Professor Jessica Shoemaker

Professor Jessica Shoemaker’s article, Fee Simple Failures: Rural Landscapes and Race, has been accepted by the Michigan Law Review.

 The article analyzes who owns rural America, and why. It analyzes myriad historic instances of explicit race-based exclusion in property and fundamentally critiques property law’s ongoing role in keeping American agricultural land ownership almost exclusively—98 percent—white.
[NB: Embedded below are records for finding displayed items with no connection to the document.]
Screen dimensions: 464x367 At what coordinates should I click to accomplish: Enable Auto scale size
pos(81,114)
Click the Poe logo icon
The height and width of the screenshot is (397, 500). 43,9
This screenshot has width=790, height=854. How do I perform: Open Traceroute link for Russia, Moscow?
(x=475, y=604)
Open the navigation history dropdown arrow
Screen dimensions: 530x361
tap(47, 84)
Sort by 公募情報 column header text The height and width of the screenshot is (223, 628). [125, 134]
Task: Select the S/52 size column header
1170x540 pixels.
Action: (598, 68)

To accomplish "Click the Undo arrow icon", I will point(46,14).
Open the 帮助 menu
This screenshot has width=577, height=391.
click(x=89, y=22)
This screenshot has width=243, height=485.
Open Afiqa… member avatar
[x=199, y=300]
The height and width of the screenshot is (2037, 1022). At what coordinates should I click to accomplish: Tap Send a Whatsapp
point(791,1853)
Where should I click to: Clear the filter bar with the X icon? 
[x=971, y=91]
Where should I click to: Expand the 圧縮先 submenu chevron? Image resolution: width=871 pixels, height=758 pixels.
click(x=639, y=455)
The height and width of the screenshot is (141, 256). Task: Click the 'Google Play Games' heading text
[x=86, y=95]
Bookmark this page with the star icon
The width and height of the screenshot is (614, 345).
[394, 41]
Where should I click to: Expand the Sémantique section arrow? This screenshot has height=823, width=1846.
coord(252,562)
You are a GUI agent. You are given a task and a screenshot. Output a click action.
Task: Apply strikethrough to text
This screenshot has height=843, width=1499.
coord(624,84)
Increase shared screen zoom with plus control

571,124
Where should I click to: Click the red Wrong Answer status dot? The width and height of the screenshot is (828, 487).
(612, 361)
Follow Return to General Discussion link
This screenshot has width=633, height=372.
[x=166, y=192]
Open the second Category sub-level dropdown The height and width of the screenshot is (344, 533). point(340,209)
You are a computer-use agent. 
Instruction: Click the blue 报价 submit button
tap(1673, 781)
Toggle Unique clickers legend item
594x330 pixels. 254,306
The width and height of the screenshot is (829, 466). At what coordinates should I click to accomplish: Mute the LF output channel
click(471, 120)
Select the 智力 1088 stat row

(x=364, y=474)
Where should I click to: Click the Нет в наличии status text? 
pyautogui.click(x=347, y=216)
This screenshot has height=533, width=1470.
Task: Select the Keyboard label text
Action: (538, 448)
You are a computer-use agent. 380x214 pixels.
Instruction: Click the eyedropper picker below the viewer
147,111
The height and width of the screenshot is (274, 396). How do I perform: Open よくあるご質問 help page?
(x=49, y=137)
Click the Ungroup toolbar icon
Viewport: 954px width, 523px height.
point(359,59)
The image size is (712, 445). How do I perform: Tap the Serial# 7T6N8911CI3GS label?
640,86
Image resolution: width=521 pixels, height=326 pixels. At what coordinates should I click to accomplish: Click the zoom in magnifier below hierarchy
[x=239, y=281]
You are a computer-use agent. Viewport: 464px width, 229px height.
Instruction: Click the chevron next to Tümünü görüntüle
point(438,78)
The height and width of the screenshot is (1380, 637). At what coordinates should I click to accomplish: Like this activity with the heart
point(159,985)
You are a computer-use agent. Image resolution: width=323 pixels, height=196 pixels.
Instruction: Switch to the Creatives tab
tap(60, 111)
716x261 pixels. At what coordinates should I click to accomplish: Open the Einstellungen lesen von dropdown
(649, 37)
This project comes at a time of a great national attention to the need for racial justice and while frightening coronavirus clusters emerge in racialized ways, including in the industrialized meat-packing plants of rural America and the crowded farm fields of concentrated modern food production. It also comes at a moment of tremendous opportunity and urgency. Experts expect in the next decade nearly half of U.S. farmlands will change hands. 

Ultimately, this article argues that fundamental property law choices can either continue to facilitate these land transactions in a way that reproduces and re-entrenches the converged challenges of racial injustice, agricultural industrialization, and rural depopulation, or it can help pave a new way.

This article brings together property theory and the work of rural sociologists and farm advocates for the first time to argue for bold experimentation and reconsideration of some of our most fundamental land-tenure institutions.